• CEL ZADANIA: Zapisz jako tabelę Markdown wiersze danych, zaczynając od wiersza zawierającego „Identify the location of storefront-sign-text: 千里香馄饨.”, a kończąc na ostatnim wierszu danych, z pominięciem pustych wierszy. Tabela ma mieć kolumny „Nr” (numer kolejny) i „Wiersz” (treść wiersza).
══ DANE WEJŚCIOWE ══
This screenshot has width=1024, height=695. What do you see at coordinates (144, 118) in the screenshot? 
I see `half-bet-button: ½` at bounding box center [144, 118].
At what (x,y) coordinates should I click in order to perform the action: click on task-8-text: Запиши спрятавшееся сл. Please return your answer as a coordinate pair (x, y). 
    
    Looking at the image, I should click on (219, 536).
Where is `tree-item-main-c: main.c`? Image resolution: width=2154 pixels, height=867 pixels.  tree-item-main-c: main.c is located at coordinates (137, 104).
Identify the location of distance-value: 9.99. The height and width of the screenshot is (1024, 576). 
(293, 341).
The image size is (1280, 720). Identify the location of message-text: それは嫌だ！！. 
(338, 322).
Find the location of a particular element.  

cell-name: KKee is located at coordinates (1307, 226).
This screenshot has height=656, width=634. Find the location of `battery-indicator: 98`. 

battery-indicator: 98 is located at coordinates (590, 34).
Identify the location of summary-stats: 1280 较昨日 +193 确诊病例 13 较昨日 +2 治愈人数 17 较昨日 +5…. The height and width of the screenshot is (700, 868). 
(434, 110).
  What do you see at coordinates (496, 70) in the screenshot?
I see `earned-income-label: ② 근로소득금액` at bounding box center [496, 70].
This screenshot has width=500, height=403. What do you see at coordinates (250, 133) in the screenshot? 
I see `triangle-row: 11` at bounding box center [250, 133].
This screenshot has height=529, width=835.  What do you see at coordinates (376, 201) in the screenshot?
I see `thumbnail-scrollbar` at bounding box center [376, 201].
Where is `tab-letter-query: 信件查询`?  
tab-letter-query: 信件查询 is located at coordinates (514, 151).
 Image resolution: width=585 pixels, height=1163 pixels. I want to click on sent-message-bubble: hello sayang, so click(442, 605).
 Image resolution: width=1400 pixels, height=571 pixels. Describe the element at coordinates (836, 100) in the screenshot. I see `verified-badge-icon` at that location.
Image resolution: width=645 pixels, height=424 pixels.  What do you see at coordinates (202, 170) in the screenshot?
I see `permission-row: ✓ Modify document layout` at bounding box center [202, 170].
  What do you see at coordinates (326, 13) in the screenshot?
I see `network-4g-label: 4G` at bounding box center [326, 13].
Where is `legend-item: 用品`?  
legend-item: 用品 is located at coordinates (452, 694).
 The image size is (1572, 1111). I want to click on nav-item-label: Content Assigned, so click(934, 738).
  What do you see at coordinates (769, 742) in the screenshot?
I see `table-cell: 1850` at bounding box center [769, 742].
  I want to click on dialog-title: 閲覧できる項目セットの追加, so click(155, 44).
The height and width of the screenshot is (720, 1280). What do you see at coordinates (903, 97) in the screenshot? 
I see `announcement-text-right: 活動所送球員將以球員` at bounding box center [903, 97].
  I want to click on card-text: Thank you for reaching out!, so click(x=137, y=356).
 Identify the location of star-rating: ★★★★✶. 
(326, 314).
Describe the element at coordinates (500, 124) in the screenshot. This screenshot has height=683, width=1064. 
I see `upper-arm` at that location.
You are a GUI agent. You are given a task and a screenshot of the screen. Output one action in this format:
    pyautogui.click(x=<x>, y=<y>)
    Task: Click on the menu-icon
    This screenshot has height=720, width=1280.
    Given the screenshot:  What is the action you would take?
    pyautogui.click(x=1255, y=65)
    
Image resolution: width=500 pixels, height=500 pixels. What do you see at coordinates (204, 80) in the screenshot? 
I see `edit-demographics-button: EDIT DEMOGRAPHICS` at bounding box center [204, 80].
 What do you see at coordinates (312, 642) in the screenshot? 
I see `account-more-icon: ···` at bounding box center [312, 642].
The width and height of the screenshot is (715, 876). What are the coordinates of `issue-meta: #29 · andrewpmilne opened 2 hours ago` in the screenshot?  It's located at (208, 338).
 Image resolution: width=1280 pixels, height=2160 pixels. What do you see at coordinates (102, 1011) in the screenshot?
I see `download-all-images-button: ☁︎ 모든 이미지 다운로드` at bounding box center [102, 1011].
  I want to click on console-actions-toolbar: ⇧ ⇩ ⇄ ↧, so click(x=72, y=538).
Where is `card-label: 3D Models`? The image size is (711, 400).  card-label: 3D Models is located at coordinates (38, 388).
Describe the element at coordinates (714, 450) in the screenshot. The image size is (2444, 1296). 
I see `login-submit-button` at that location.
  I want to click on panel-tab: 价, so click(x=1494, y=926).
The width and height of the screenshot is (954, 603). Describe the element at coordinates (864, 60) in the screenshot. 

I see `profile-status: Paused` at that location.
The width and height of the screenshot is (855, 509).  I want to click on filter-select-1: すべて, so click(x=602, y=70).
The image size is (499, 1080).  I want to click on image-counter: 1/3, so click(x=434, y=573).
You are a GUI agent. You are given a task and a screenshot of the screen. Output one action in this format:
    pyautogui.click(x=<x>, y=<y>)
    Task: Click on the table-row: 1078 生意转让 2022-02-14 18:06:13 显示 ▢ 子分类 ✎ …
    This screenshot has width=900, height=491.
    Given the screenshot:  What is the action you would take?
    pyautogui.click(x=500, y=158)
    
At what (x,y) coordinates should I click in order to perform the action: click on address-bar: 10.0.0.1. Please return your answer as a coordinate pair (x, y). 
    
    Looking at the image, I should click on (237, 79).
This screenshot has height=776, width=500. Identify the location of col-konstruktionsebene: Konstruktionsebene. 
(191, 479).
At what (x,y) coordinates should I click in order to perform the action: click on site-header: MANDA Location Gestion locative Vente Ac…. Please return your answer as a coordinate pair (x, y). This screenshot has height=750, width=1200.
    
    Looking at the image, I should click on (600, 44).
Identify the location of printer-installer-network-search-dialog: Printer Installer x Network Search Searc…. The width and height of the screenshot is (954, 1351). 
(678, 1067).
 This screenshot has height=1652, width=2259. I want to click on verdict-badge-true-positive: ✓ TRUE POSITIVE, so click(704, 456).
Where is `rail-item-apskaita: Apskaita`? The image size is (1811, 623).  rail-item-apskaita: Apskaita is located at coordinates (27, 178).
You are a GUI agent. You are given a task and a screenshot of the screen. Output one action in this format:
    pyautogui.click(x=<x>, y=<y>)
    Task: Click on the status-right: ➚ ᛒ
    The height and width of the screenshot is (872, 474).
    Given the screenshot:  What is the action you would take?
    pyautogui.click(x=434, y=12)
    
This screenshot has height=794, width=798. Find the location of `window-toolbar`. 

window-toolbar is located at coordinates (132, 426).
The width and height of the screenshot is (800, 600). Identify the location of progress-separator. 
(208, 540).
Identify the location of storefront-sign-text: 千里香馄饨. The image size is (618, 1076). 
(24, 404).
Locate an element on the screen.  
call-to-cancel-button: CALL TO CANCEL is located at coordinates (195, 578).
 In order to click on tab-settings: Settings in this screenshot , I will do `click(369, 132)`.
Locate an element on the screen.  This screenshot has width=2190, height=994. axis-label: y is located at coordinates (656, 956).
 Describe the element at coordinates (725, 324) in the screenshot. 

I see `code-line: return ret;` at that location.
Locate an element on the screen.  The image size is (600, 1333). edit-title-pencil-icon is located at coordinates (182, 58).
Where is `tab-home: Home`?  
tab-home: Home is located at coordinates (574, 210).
═══
• ROZWIĄZANIE WZORCOWE:
| Nr | Wiersz |
|---|---|
| 1 | Identify the location of storefront-sign-text: 千里香馄饨. The image size is (618, 1076).  |
| 2 | (24, 404). |
| 3 | Locate an element on the screen.   |
| 4 | call-to-cancel-button: CALL TO CANCEL is located at coordinates (195, 578). |
| 5 |  In order to click on tab-settings: Settings in this screenshot , I will do `click(369, 132)`. |
| 6 | Locate an element on the screen.  This screenshot has width=2190, height=994. axis-label: y is located at coordinates (656, 956). |
| 7 |  Describe the element at coordinates (725, 324) in the screenshot.  |
| 8 | I see `code-line: return ret;` at that location. |
| 9 | Locate an element on the screen.  The image size is (600, 1333). edit-title-pencil-icon is located at coordinates (182, 58). |
| 10 | Where is `tab-home: Home`?   |
| 11 | tab-home: Home is located at coordinates (574, 210). |